### Source material
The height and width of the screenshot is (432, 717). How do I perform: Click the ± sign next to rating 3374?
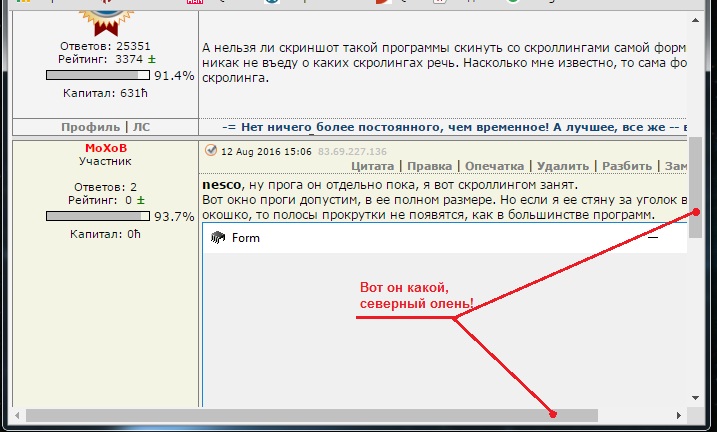151,59
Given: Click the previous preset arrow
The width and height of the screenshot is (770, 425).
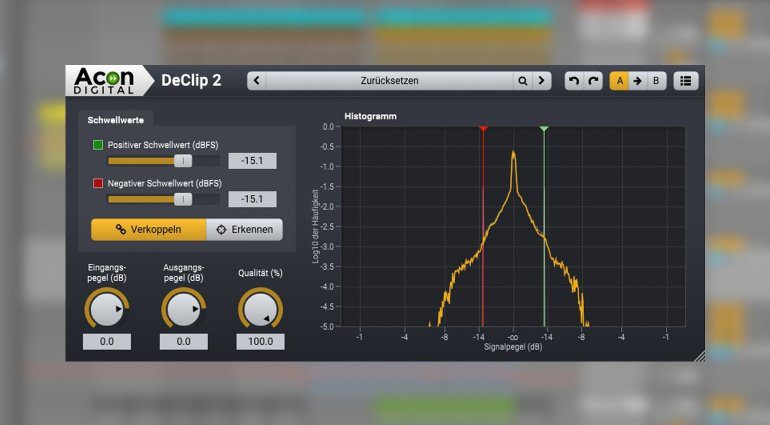Looking at the screenshot, I should (256, 81).
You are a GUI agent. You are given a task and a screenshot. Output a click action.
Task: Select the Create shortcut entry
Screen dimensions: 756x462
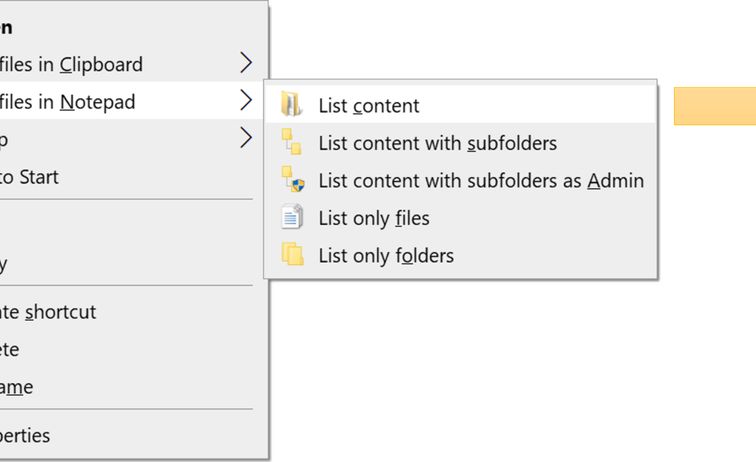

### Your instructions
Every line from the one that contains "The width and" through the end of the records above is to be reproduced exactly; no picture goes in the copy.

### Task result
The width and height of the screenshot is (770, 425).
Looking at the screenshot, I should (256, 81).
You are a GUI agent. You are given a task and a screenshot. Output a click action.
Task: Select the Create shortcut entry
Screen dimensions: 756x462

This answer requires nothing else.